Fast alle Umfragen der vergangenen Monate, Wochen und Tage sagten einen Sieg Hillary Clintons voraus. Doch es kam bekanntlich völlig anders. Woran das Problem mit den Umfragen liegt, erklärt Politologe Louis Perron.

Es lagen ja nicht alle falsch. USC/L.A.-Times zum Beispiel hat immer einen Sieg Trumps vorausgesagt. Die haben mit der sogenannten „Panel Back Study“ gearbeitet. Das heisst, man hat die gleichen 3000 Leute während des Wahlkampfs immer wieder befragt. Diese Umfrage hat die ganze Zeit gesagt, dass Trump vorne liegt. Dann gab es noch die Umfrage des „Investors Business Daily“. Die hatten auch Donald Trump immer vorne.

Da gibt es drei Hypothesen, warum die klassischen Umfragen schiefgelaufen sind. Erstens: Die Leute haben gelogen. Zweitens: Viele haben in letzter Minute ihre Meinung geändert. Und drittens: Die Gewichtung der Resultate ist ein Problem. Man macht verschiedene Annahmen, mit denen man die einzelnen Interviews aus den Befragungen gewichtet. Wie bei uns gehen in den USA nur etwa die Hälfte der Wahlberechtigten wählen. Die Umfrageinstitute machen Annahmen darüber, wie sich diese Hälfte der Nichtwähler sozio-demographisch zusammen setzt und gewichten die erhobenen Rohdaten entsprechend. Wenn sich diese Annahmen als falsch entpuppen, sind auch die Resultate falsch. Meine Vermutung ist, dass es vor allem am dritten Punkt lag.

Man die Nichtwähler falsch gewichtet, denn Trump sagte während des Wahlkampfes mehrfach: „Es werden Leute wählen gehen, die sonst nicht wählen.“ Er sprach von einer „Bewegung“, statt von einer politischen Kampagne. Auch Michael Moore, der Regisseur aus Michigan, wo sehr viele Menschen Trump gewählt haben, hatte Recht mit seinen Warnungen. Dass nämlich die Leute aus Michigan Trump wählen würden.

Es gibt ein gewisses Muster im sogenannten „Rustbelt“ (Rostgürtel), also dem einstigen Industriegebiet der USA. Leute mit niedrigem Einkommen und schlechter Bildung, die sonst Demokraten wählen, haben für den nationalistischen Außenseiter gestimmt, der ihnen einen „Change“ versprach. Man nennt diese Wähler auch Ronald-Reagan-Democrats: Leute, die weiß sind, ein tiefes Einkommen haben, vielleicht sogar in einer Gewerkschaft sind und normalerweise demokratisch wählen – die aber den Außenseiter Reagan gewählt haben, und jetzt auch Trump.

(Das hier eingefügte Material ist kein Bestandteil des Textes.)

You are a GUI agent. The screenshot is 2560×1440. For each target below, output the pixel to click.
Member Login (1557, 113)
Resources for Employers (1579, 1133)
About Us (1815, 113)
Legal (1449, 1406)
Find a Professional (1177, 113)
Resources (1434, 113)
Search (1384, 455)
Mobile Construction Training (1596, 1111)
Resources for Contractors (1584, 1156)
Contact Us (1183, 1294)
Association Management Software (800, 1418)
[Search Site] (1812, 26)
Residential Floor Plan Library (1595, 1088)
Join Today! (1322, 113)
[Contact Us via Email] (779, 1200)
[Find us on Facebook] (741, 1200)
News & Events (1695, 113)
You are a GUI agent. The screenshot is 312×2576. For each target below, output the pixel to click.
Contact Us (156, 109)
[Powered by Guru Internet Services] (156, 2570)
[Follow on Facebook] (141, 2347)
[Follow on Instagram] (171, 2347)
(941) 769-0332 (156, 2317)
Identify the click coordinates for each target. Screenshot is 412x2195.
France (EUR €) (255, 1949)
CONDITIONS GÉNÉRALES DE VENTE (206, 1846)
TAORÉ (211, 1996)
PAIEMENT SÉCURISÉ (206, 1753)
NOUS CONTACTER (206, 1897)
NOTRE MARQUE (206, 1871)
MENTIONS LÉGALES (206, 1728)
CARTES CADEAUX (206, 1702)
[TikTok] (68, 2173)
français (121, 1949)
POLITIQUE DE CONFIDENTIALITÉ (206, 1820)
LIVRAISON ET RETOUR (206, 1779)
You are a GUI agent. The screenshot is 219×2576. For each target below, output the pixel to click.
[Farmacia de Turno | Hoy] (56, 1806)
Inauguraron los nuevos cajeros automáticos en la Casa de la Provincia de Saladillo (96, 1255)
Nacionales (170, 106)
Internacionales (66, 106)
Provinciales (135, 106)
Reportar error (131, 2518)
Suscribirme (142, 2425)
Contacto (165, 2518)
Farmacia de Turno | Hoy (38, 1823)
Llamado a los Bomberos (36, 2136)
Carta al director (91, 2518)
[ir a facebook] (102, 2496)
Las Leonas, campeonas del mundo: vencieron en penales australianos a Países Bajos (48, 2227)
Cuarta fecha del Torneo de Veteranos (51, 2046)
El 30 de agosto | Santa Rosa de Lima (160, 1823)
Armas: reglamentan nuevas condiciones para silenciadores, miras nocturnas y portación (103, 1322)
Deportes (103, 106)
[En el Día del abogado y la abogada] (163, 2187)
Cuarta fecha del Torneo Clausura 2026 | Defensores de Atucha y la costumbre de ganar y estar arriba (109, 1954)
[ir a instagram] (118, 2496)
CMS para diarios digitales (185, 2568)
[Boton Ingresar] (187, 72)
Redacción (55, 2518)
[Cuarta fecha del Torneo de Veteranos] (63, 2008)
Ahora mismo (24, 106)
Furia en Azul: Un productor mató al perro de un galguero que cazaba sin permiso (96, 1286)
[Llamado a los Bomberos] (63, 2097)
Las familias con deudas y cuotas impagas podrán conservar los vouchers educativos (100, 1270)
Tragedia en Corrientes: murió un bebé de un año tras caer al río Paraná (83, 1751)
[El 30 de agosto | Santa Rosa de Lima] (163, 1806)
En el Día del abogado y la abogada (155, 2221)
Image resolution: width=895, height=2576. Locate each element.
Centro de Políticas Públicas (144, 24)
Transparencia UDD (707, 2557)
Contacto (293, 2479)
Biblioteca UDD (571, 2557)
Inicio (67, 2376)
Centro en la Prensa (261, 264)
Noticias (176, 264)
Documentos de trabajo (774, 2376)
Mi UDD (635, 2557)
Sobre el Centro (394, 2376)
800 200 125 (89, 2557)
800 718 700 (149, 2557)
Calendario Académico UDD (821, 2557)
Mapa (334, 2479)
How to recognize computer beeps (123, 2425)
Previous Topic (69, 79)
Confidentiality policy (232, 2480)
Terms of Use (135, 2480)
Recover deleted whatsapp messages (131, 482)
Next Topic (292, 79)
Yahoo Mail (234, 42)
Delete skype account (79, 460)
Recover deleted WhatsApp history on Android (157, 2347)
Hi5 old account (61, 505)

Und gelogen haben diese Leute sicherlich nicht, wie man aus der Arbeit mit Meinungsforschungsinstituten weiß. Die Leute sagen wirklich ihre ehrliche Meinung, und viele Menschen haben in den Umfragen gesagt, das Land geht in die falsche Richtung. Sie sagten auch immer wieder, sie sind mit ihrer Situation unzufrieden. Also typische „Change-voters“ (Wechselwähler). Und die FBI-Untersuchung so unmittelbar vor dem Wahltag hat Hillary Clinton mit Sicherheit auch nicht geholfen.